The movie takes place on Christmas Eve in the Midwest and is comprised of an indefinite number of storylines that barely collide at the end of the film, as all the characters meet up at the local waffle house for a party thrown by high schoolers.

The premise of the movie is based on an unexpected snowstorm, which leads the high school characters to act unpredictably as well, helping them find love and happiness.

In the first scene, one high school senior makes fun of his friend for taking forever to tell his best friend about his true feelings. After she walks in on him shaving his nipple hairs, he doesn’t end up summoning the courage to tell her until the end of the movie, when they’re standing alone on a rooftop and snow is falling all around them, of course.

Another storyline starts off strong with a meet-cute scene, where a teenage girl, troubled by the prospects of leaving her sick mother for the opportunity of a lifetime, bumps into a famous musician on a train. She acts unimpressed by his fame and music, but of course he wins over her heart in the end. The audience is supposed to ignore the fact that she is in high school and he is a decorated celebrity who looks at least 10 years older than her.

The next storyline is based on a girl, who looks and acts just like Mila Kunis at the beginning of “That 70’s Show,” and her struggle to find her self-worth beyond her cell phone and good-for-nothing boyfriend. After an overly dramatic scene between her and her best friend, she falls down a snowbank and bumps her head, which seems to knock the sense into her.

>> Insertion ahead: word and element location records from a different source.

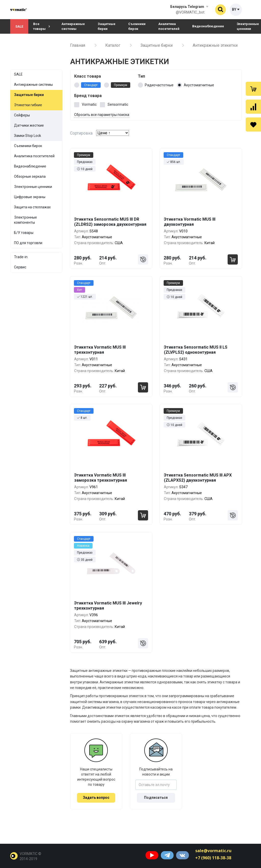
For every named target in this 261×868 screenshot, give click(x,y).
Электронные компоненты (26, 220)
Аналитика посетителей (169, 26)
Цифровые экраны (30, 197)
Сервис (20, 267)
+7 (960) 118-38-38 (213, 858)
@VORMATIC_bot (190, 12)
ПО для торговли (28, 243)
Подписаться (156, 798)
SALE (19, 26)
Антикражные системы (73, 26)
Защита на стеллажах (32, 207)
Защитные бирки (106, 26)
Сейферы (22, 115)
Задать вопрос (96, 798)
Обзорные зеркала (30, 177)
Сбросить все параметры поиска (102, 115)
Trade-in (21, 257)
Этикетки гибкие (28, 105)
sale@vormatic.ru (213, 850)
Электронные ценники (33, 187)
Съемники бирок (137, 26)
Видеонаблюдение (208, 26)
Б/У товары (24, 232)
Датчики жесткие (29, 125)
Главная (77, 45)
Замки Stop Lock (28, 135)
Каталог (113, 45)
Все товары (42, 26)
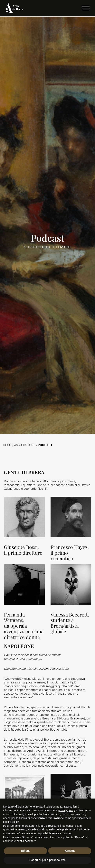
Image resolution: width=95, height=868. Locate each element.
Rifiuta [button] (25, 851)
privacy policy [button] (66, 810)
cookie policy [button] (11, 822)
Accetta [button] (70, 851)
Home (7, 445)
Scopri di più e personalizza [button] (47, 860)
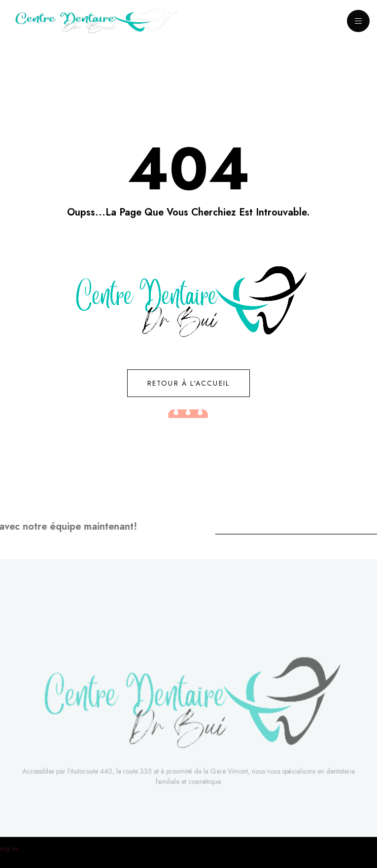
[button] (46, 241)
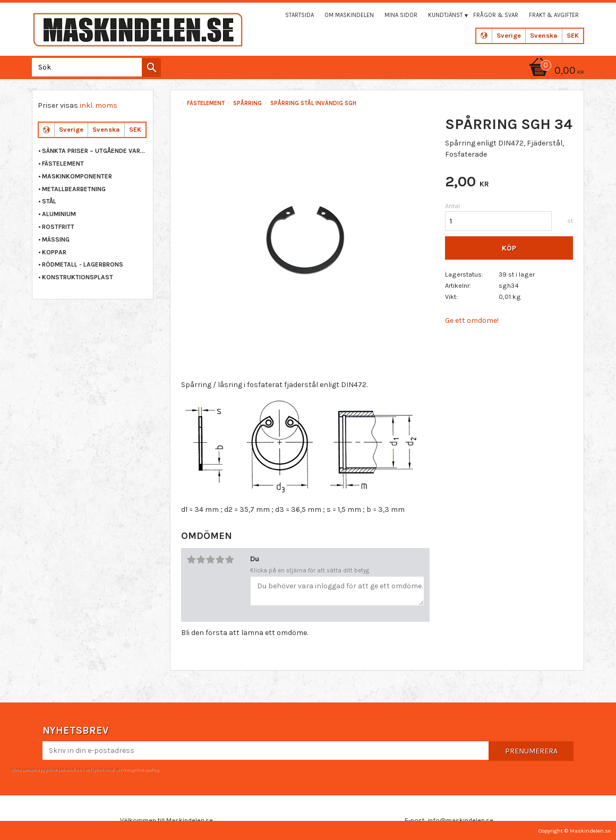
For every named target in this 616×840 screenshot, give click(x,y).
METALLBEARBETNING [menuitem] (74, 189)
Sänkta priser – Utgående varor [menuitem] (95, 151)
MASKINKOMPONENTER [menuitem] (77, 176)
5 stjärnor (229, 560)
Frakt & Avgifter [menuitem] (554, 15)
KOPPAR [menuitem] (54, 252)
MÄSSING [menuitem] (56, 239)
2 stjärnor (201, 560)
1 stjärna (191, 560)
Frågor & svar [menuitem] (495, 15)
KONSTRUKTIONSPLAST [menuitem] (78, 277)
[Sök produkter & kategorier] (94, 67)
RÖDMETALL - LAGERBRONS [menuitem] (82, 264)
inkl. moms (98, 105)
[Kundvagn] (555, 71)
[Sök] (151, 67)
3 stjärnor (210, 560)
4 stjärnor (220, 560)
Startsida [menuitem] (300, 15)
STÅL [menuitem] (49, 201)
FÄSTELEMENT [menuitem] (63, 164)
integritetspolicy (141, 769)
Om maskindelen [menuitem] (349, 15)
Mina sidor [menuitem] (401, 15)
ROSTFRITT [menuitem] (58, 227)
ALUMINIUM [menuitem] (59, 214)
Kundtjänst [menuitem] (445, 15)
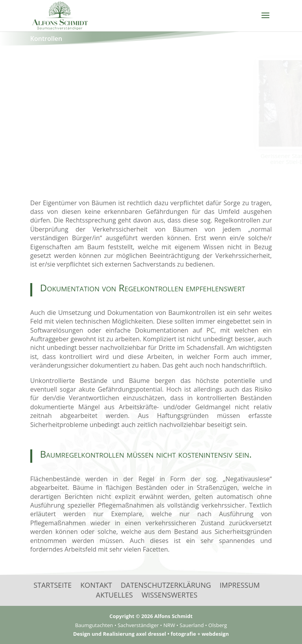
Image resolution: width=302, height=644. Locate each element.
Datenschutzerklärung (166, 585)
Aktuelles (114, 595)
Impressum (240, 585)
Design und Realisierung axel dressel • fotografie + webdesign (151, 634)
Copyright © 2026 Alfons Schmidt (151, 616)
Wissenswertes (169, 595)
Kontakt (96, 585)
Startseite (52, 585)
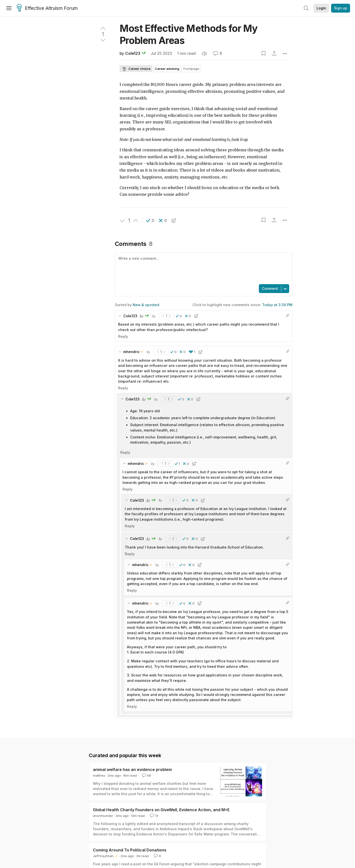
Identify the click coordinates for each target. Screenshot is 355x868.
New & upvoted (146, 305)
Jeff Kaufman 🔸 (106, 856)
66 (146, 775)
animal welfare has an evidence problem (132, 769)
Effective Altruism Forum (47, 8)
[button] (150, 220)
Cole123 (133, 54)
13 (153, 815)
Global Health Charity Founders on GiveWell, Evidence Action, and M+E (161, 810)
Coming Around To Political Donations (130, 850)
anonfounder (103, 816)
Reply (123, 336)
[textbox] (203, 268)
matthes (99, 775)
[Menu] (9, 8)
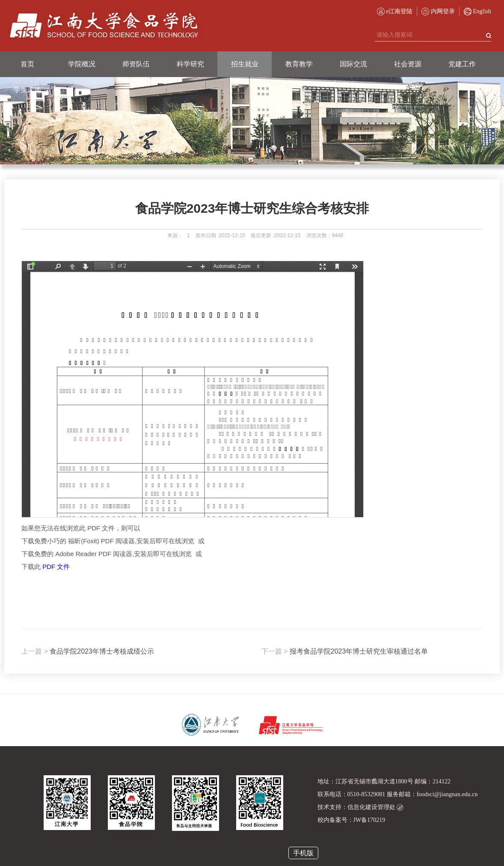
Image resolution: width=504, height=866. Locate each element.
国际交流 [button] (353, 64)
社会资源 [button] (408, 64)
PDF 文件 (56, 566)
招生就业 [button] (245, 64)
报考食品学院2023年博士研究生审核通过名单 (345, 651)
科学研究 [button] (190, 64)
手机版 (303, 853)
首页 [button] (27, 64)
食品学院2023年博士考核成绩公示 (88, 651)
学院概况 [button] (82, 64)
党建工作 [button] (462, 64)
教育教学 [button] (299, 64)
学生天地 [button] (27, 89)
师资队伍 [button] (136, 64)
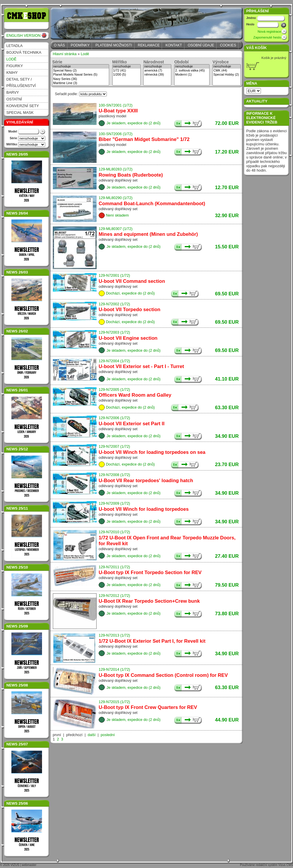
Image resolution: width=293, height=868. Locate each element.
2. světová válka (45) (192, 71)
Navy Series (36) (80, 79)
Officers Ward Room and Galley (135, 395)
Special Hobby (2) (227, 75)
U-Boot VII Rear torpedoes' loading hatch (146, 480)
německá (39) (157, 75)
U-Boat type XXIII (118, 111)
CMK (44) (227, 71)
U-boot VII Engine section (128, 338)
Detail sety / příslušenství (21, 83)
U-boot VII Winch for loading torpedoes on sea (152, 452)
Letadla (14, 45)
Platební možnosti (113, 45)
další (91, 735)
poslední (108, 735)
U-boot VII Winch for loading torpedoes (143, 509)
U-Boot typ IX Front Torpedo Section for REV (150, 572)
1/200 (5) (126, 75)
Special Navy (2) (80, 71)
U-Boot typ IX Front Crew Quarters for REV (148, 707)
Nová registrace (269, 31)
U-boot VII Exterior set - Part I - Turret (141, 366)
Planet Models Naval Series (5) (80, 75)
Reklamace (149, 45)
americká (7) (157, 71)
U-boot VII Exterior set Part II (131, 424)
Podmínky (80, 45)
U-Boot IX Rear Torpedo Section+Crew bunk (149, 601)
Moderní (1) (192, 75)
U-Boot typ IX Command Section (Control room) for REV (163, 675)
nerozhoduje (80, 66)
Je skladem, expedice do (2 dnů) (133, 123)
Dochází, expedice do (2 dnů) (130, 293)
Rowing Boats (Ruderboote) (131, 175)
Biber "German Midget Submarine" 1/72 (144, 139)
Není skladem (117, 215)
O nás (59, 45)
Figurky (14, 66)
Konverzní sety (23, 105)
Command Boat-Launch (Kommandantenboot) (152, 204)
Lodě (11, 59)
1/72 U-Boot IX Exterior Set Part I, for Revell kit (152, 641)
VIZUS (15, 865)
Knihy (12, 72)
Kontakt (174, 45)
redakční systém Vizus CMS (274, 865)
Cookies (228, 45)
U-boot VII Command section (132, 281)
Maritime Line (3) (80, 83)
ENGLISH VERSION (23, 35)
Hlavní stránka (65, 54)
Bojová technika (24, 52)
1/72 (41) (126, 71)
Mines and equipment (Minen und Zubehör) (148, 234)
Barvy (12, 92)
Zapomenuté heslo (267, 37)
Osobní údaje (201, 45)
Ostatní (14, 99)
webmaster (29, 865)
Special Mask (20, 112)
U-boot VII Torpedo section (129, 309)
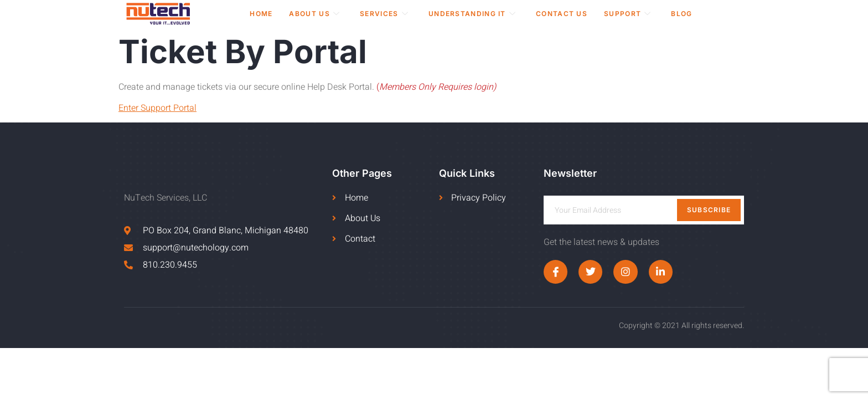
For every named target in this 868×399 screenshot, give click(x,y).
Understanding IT (472, 13)
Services (384, 13)
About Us (314, 13)
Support (627, 13)
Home (261, 13)
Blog (681, 13)
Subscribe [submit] (709, 209)
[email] (644, 210)
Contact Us (561, 13)
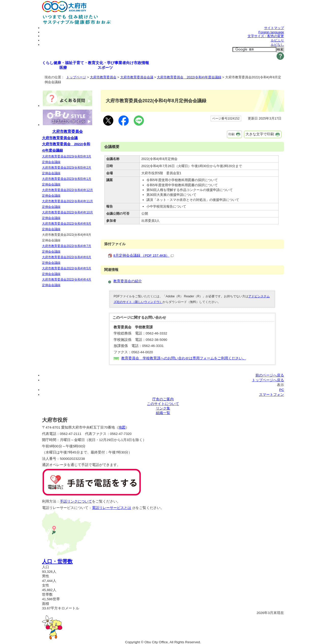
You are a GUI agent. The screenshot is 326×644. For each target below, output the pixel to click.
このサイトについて (163, 404)
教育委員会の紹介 (128, 281)
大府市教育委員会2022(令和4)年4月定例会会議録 (66, 282)
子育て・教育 (84, 63)
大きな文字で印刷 (260, 134)
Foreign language (271, 32)
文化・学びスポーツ (105, 65)
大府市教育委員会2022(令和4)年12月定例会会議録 (67, 193)
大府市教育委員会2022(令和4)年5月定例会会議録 (66, 271)
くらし (48, 63)
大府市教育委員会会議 (137, 77)
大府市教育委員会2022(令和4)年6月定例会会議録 (66, 260)
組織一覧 (163, 413)
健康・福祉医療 (63, 65)
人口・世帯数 (57, 561)
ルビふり (277, 40)
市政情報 (141, 63)
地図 (122, 427)
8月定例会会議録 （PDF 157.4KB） (143, 255)
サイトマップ (274, 28)
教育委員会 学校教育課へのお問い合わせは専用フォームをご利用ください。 (184, 358)
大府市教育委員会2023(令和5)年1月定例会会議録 (66, 182)
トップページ (76, 77)
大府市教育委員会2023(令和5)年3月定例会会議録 (66, 159)
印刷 (232, 134)
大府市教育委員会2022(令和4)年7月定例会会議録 (66, 249)
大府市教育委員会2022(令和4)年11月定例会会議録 (67, 204)
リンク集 (163, 408)
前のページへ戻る (270, 375)
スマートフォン (271, 394)
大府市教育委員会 (103, 77)
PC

Despite all the clichés and the lack of transitions, the movie has a very familiar feel to it, and is full of scenes that each viewer can relate to in some way. Numerous holiday traditions make an appearance throughout the film, such as sledding, broomball, family dinners, and more.

If you’re interested in “Let it Snow” but don’t really have 92 minutes to waste, you can find the trailer on Netflix, which gives away the entirety of the few clever punchlines and most of the plot.